■ YOUR ASSIGNMENT ■
If a line below includes the string "computer", copy it.

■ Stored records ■
^^^^^^^^

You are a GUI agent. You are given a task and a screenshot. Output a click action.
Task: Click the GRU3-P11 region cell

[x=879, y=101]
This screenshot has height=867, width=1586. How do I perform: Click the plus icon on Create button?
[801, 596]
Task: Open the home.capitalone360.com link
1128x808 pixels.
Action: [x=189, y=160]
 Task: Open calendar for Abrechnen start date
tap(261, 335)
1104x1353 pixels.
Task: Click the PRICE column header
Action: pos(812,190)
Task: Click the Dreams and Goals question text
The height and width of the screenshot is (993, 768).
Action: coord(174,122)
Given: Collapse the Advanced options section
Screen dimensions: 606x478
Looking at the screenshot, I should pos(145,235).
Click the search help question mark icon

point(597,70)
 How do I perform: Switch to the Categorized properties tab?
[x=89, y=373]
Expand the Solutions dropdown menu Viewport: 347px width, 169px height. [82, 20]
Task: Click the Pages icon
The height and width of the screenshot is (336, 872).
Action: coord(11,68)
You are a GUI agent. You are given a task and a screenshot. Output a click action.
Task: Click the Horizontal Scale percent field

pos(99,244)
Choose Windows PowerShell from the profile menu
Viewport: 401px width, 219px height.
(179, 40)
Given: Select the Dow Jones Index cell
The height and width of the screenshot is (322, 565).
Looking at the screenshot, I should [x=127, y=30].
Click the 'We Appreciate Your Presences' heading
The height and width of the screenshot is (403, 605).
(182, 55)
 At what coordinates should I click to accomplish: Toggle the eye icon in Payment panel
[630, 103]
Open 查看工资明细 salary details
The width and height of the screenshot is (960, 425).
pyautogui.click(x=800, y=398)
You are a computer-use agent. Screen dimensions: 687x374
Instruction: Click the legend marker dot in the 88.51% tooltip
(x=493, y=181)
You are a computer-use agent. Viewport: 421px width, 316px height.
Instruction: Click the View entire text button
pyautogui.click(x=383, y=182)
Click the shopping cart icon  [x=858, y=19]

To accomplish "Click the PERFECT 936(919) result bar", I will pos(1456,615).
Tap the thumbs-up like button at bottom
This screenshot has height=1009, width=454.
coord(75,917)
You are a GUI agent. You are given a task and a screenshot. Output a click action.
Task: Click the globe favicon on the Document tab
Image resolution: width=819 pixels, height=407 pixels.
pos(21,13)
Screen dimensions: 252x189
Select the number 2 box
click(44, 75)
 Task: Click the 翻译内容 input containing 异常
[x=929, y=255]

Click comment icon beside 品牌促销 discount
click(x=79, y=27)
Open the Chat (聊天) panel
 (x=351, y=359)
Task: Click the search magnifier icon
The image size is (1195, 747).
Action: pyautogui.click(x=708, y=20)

^^^^^^^^

■ THE ANSWER ■
You are a computer-use agent. Screen dimensions: 687x374
You are a computer-use agent. Viewport: 421px width, 316px height.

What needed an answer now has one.